Junge Wähler könnten beim britischen EU-Referendum am 23. Juni entscheidend sein – wenn sie sich für die Wahl registrieren und dann auch tatsächlich wählen gehen. Insbesondere das „Remain“-Lager wirbt nun intensiv um die junge Wählerschaft.
von · 31. Mai 2016

Verzweifelte Zeiten rufen nach verzweifelten Maßnahmen. David Cameron muss sehr verzweifelt sein, denn der britische Premier ist kürzlich Tinder beigetreten. Ja, Tinder: Die mobile Dating-App, bei der ein Wisch nach Links oder Rechts entscheidet, ob es zu einem Kennenlernen kommt. Natürlich geht es Cameron nicht um Dates oder neue Bekanntschaften. Nein, er will junge Britinnen und Briten erreichen – und sie davon überzeugen, beim Referendum am 23. Juni gegen den Brexit zu stimmen.

Brexit: Buhlen um die jungen Wähler

Aber nicht nur Cameron und sein „Remain“-Lager werben um die junge Wählerschaft, sondern auch die Brexit-Befürworter. Dabei haben sie eben diese junge Wählerschaft während der nun schon Monate dauernden Debatte über das Für und Wider eines Brexits lange vernachlässigt. Statt um Inhalte ging es oft nur um schlichte Panikmache – auf beiden Seiten. Worum es nicht ging, war, junge Menschen überhaupt als Wählergruppe anzuerkennen und ernstzunehmen.

Die Kehrtwende kam im April. Da veröffentlichte der Observer eine Umfrage, die zeigte, dass die Entscheidung über den Brexit von der Mobilisierung junger Wähler abhängen könnte.

Niedrige Wahlbeteiligung bei jungen Menschen

Junge Menschen in Großbritannien sind pro-europäischer. Laut Umfrage unterstützen in der Altersgruppe der 18- bis 34-Jährigen 53 Prozent den Verbleib Großbritanniens in der EU; nur 29 Prozent sprechen sich dagegen aus. Das Problem ist aber: Bei jungen Menschen ist die Wahrscheinlichkeit, dass sie nicht wählen gehen, am höchsten. Nur 52 Prozent sagten in der Umfrage, sie würden sicher wählen gehen – in der Gruppe der Wähler über 55 Jahre sind es 81 Prozent.

Gleichzeitig sind ältere Wählergruppen EU-skeptischer als jüngere, laut Umfrage wollen 54 Prozent der über 55-Jährigen für den Brexit stimmen. Entscheidend wird also sein, wie viele junge Menschen beim Referendum ihre Stimmen abgeben.

Knapper Ausgang erwartet

Seit das feststeht, ist die Mobilisierung der jungen Wählerschaft in vollem Gange. Denn laut neuesten Umfragen wird es beim Referendum wahrscheinlich einen knappen Ausgang geben: Laut Daily Telegraph sind 51 Prozent der Briten für, 46 Prozent gegen den Verblieb in der EU. 

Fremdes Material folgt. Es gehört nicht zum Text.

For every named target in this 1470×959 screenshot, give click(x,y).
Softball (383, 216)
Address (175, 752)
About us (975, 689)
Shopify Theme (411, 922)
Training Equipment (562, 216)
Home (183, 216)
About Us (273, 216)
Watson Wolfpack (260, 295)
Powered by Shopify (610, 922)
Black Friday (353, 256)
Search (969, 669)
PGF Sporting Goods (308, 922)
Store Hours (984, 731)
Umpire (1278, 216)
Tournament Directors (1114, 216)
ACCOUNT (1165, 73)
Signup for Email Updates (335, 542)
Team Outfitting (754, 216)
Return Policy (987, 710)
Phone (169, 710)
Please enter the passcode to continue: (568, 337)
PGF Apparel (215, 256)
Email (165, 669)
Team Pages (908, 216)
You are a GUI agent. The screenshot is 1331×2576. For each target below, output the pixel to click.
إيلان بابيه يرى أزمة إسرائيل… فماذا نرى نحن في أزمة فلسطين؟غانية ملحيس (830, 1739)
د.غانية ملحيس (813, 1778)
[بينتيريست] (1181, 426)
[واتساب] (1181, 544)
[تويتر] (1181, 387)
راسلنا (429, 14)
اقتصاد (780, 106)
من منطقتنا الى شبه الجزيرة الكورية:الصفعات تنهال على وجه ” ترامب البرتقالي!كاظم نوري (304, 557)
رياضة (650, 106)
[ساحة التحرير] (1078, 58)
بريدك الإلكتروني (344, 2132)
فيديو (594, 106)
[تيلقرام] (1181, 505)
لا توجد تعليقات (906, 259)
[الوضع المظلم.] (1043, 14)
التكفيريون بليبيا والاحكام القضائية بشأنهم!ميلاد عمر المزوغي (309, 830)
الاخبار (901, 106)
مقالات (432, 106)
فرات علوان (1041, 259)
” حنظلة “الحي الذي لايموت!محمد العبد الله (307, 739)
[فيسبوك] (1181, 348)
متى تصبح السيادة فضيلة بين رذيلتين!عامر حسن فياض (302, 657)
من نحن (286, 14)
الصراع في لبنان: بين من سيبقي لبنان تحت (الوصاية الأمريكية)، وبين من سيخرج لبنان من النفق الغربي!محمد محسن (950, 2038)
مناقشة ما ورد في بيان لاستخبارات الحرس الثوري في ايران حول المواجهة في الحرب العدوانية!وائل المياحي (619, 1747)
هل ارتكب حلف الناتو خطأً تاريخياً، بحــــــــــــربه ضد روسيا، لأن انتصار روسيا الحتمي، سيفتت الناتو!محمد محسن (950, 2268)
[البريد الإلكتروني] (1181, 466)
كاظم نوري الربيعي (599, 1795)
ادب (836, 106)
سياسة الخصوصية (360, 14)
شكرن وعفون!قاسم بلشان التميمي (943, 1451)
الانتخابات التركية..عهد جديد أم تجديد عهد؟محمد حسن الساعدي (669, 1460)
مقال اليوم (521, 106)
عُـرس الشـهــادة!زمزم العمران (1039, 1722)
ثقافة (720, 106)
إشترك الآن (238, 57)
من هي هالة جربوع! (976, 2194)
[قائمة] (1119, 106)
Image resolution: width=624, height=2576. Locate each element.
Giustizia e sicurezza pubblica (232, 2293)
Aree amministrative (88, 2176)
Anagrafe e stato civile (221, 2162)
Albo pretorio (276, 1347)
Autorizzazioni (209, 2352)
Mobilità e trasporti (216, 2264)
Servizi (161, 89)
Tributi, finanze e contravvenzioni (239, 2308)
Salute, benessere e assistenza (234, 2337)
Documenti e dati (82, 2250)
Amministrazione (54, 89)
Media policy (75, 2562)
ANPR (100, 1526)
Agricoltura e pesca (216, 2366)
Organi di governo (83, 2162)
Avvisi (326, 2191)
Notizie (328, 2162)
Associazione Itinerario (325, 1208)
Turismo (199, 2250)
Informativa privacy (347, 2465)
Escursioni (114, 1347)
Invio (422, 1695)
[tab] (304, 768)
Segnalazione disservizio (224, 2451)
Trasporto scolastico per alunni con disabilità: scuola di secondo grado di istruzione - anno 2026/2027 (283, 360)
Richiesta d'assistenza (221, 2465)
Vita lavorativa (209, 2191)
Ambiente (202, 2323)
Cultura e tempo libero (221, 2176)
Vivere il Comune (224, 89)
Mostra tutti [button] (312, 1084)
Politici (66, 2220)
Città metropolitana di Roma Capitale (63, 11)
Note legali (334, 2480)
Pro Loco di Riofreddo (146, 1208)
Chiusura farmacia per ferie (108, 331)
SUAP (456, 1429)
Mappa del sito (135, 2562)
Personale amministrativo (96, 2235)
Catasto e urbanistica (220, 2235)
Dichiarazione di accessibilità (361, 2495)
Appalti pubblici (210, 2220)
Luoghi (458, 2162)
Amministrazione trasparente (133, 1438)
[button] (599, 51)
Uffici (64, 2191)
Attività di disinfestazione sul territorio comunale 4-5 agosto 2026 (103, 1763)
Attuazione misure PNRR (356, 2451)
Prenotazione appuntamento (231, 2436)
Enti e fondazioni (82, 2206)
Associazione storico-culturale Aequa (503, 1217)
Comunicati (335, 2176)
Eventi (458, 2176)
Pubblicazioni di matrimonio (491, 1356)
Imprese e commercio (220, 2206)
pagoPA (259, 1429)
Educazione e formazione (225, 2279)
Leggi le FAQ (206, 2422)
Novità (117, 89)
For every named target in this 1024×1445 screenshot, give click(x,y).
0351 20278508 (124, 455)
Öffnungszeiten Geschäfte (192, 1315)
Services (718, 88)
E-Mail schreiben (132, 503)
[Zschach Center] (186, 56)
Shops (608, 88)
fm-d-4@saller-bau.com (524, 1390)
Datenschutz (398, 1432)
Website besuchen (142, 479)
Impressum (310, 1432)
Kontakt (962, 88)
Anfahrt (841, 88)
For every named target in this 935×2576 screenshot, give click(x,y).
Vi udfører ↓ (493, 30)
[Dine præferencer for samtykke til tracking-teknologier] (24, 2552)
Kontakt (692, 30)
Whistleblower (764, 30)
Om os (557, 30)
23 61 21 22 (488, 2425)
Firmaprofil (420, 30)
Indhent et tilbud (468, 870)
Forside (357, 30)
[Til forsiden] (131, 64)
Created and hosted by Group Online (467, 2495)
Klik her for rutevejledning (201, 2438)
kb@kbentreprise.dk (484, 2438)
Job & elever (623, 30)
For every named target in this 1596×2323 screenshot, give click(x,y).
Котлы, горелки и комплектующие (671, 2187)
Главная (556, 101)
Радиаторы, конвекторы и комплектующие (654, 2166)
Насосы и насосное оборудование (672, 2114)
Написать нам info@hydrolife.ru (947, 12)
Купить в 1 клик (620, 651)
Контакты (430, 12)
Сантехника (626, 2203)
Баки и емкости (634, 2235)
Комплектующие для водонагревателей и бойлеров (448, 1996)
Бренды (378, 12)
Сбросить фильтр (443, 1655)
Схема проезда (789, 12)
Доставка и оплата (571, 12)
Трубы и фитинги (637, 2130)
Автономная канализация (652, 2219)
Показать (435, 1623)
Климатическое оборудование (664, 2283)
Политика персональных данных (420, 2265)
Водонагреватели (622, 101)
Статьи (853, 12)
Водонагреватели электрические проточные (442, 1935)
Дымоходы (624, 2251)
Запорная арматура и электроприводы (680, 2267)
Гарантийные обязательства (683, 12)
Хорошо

Der ehemalige Labour-Chef Ed Miliband rief junge Briten dazu auf, sich bis zum 7. Juni zu registrieren – die Deadline, um beim Referendum abstimmen zu können. Zwar sind bereits im britischen Wahlverzeichnis registrierte Personen automatisch zur Wahl berechtigt, auf viele Neu- und Erstwähler trifft das aber nicht zu. Miliband sagte: „Eine Entscheidung, nicht zu wählen, ist eine Entscheidung dafür, jemand anderen über deine Zukunft entscheiden zu lassen.“

Für junge Menschen hängt vom Referendum viel ab

Auch Bildungsministerin Nicky Morgan von den Tories schloss sich dem an. Sie warnte davor, der Brexit berge das Risiko einer „verlorenen Generation“. Sie rief junge Menschen dazu auf, andere zu überzeugen, „besonders eure älteren Freunde und Verwandten. Stellt sicher, dass sie wissen, was die Wahl für euch bedeutet.“ Und was bedeutet die Wahl? Morgan ist sich sicher: „Wenn Großbritannien Europa verlässt, werden es die jungen Leute sein, die am meisten leiden, die in der Schwebe gelassen werden, während wir uns darum bemühen, ein alternatives Modell zu finden und dann zu verhandeln.“

Tatsächlich hängt für junge Menschen in Großbritannien von dem Referendum eine Menge ab. Sie sind an die europäische Reisefreiheit und Mobilität gewöhnt sowie an das Erasmus-Programm, welches jedes Jahr tausenden britischen Studierenden einen Aufenthalt an einer ausländischen Universität ermöglicht. Britische Universitäten erhalten von der EU Förderungen in Milliardenhöhe; generell ist die britische Wissenschaft stark abhängig von der EU, sowohl was Finanzierung als auch was internationale Kooperation betrifft.

Der Brexit würde viele Jobs im Bereich der Mathematik, Informatik, Naturwissenschaft und Technik bedrohen – Jobs, die für die wirtschaftliche Zukunft der jüngeren Generation wesentlich sind. Laut britischem Finanzministerium könnten bis zu 3 Millionen Jobs in Großbritannien im Zusammenhang mit europäischem Handel stehen. Durch einen Brexit würden viele davon wegfallen – die Jugendarbeitslosenrate beträgt auch so schon 13,7 Prozent. In der EU zu bleiben, ist für viele junge Briten also „common sense“, gesunder Menschenverstand. Für andere gehört es schlicht zu ihrer Identität, europäisch zu sein.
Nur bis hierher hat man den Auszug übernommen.